D1450 Aprecie com moderação

D1450 Aprecie com moderação

15 de fevereiro de 2019 0 Por Daniel Campbell

“Aprecie com moderação”. Se você já leu essa frase é porque usa algo que te faz mal e você tem conhecimento disso, certo? E como definir o limite da moderação? No meu caso NÃO estou me referindo a bebidas ou cigarros. Só que moderação no meu caso está relacionado a responsabilidade.

Esse é um dos meus maiores desafios atuais, apreciar a vida com moderação. Depois de passar por tudo isso, voltar a “viver” (aspas pois nunca deixei de viver, talvez tenha até vivido mais do que antes), a ter liberdade que o tratamento nos privou durante tanto tempo é difícil de administrar.

Fiquei pensando em algumas comparações de sentimento. Talvez a que se aproxime mais seja a sensação de uma criança deslumbrada entrando em um parque de diversões sem saber o que fazer, igual “pinto no lixo”. E é aí que mora o perigo, pois crianças não tem responsabilidades, pelo menos não aos olhos da lei.
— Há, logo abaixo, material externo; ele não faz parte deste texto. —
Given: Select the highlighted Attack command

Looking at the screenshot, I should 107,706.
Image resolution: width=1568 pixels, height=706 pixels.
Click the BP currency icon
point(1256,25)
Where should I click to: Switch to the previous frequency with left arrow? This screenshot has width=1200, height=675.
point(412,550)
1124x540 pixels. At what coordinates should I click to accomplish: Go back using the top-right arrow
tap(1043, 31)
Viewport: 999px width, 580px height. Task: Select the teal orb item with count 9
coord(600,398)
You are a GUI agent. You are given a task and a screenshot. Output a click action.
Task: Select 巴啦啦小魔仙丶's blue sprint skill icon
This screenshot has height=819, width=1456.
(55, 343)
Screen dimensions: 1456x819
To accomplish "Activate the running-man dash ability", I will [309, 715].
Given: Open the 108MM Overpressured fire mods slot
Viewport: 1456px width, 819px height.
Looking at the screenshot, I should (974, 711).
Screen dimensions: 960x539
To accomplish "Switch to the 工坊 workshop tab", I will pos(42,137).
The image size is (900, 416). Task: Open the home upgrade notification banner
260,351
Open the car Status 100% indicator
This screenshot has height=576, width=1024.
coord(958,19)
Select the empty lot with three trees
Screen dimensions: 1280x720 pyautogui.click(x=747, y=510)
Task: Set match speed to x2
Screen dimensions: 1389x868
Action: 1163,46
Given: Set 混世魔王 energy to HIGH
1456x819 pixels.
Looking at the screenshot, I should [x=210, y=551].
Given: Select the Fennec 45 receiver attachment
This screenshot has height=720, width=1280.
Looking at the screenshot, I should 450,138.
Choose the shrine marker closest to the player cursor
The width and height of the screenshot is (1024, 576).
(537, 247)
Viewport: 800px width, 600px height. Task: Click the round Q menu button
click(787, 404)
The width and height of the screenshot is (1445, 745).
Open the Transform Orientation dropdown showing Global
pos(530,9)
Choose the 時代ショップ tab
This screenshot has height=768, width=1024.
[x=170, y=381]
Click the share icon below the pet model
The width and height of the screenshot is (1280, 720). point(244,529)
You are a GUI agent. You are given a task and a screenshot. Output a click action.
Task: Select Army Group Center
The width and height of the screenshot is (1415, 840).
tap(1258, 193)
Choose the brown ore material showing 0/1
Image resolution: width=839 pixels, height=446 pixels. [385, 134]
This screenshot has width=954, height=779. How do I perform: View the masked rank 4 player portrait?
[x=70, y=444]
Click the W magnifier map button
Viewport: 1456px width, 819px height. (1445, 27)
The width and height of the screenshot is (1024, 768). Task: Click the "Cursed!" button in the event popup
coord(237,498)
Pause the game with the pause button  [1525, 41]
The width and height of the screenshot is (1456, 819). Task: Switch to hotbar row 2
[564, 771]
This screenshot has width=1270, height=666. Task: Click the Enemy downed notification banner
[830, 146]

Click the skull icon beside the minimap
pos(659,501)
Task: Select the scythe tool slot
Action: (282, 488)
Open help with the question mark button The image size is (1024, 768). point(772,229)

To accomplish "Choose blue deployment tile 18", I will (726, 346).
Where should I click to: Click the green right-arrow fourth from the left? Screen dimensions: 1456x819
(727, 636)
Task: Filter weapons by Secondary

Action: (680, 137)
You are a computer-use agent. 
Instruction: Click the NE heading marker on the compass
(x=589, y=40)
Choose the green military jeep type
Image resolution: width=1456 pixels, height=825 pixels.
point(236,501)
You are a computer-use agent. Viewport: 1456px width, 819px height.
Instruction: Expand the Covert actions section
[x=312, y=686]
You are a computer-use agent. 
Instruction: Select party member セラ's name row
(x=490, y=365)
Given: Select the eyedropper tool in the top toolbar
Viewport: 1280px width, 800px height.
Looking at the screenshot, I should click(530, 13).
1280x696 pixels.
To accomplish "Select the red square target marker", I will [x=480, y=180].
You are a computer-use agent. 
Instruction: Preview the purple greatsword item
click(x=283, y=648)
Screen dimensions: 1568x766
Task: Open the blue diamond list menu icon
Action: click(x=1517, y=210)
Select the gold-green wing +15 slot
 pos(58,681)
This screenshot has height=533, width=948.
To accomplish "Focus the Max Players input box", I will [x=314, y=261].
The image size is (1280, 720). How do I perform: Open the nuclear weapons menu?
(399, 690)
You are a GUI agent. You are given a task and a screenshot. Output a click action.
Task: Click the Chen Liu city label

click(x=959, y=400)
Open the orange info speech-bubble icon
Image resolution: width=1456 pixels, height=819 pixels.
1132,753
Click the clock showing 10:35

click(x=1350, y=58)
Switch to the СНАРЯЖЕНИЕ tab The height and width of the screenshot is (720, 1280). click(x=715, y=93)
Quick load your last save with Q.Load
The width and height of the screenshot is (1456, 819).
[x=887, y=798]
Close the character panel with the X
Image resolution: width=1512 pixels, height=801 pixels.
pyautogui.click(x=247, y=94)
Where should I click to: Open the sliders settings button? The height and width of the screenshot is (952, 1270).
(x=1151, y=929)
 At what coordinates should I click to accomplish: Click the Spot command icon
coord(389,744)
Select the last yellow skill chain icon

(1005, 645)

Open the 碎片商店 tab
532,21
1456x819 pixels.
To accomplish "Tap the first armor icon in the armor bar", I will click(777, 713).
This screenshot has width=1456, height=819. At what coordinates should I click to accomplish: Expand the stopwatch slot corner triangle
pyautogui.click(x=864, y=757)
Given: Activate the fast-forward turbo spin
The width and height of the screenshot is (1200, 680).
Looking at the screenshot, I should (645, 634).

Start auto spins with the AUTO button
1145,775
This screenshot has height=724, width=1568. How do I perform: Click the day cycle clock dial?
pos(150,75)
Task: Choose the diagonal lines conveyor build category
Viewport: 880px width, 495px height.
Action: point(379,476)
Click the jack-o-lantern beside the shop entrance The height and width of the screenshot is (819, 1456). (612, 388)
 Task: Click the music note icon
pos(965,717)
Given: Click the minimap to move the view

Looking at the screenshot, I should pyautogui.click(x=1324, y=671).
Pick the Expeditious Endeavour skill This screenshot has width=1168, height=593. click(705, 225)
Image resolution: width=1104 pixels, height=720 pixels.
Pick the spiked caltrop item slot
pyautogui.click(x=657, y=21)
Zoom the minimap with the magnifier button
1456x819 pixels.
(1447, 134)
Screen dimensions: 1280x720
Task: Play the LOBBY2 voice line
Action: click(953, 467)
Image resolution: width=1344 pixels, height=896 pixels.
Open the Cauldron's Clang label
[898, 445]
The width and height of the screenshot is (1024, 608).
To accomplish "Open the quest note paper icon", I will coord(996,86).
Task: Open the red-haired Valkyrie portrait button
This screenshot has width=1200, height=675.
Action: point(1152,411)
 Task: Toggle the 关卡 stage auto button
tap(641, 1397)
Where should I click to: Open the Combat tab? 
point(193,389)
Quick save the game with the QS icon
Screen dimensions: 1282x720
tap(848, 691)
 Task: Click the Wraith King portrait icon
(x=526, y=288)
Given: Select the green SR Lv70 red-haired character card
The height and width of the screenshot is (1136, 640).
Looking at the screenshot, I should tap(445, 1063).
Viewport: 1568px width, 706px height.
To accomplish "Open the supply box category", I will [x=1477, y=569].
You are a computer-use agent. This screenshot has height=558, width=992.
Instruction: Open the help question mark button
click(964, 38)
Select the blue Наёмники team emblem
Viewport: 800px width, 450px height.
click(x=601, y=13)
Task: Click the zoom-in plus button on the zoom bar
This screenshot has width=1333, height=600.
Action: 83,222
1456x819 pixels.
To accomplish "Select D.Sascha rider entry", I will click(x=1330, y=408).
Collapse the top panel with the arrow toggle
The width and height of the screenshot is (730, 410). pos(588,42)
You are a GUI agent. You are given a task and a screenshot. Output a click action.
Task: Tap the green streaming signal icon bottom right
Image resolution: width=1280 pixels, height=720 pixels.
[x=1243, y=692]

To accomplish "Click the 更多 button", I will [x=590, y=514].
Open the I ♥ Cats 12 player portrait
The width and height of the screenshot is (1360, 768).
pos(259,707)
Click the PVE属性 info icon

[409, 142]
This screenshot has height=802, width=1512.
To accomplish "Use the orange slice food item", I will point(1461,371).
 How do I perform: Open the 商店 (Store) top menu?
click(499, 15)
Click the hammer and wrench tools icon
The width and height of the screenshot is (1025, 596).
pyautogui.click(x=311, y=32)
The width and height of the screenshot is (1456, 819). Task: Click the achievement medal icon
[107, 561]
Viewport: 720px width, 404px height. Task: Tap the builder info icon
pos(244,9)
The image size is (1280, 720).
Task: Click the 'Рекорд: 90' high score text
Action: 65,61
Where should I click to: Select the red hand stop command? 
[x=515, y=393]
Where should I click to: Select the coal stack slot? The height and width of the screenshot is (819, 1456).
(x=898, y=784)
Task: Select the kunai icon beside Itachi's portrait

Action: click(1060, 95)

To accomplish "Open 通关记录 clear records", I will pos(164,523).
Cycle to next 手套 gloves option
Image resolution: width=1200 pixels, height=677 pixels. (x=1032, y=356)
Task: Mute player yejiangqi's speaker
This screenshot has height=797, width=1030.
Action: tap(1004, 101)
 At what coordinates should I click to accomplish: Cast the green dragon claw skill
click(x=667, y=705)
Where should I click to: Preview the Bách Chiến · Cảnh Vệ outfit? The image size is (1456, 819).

Então entrei no parque de diversões da vida sem o câncer, não precisei de adulto responsável para me acompanhar. “Viver cada dia como se fosse o último”. Brincar no carrossel, bate-bate, montanha russa e todos os outros brinquedos antes que o dia acabe. Nos perdemos com tantas coisas fascinantes que esquecemos de beber água, passar protetor e olhar para o relógio. Se você não teve câncer talvez sinta, em intensidade diferente, algo semelhante de querer aproveitar os dias com 30 horas quando sai de férias.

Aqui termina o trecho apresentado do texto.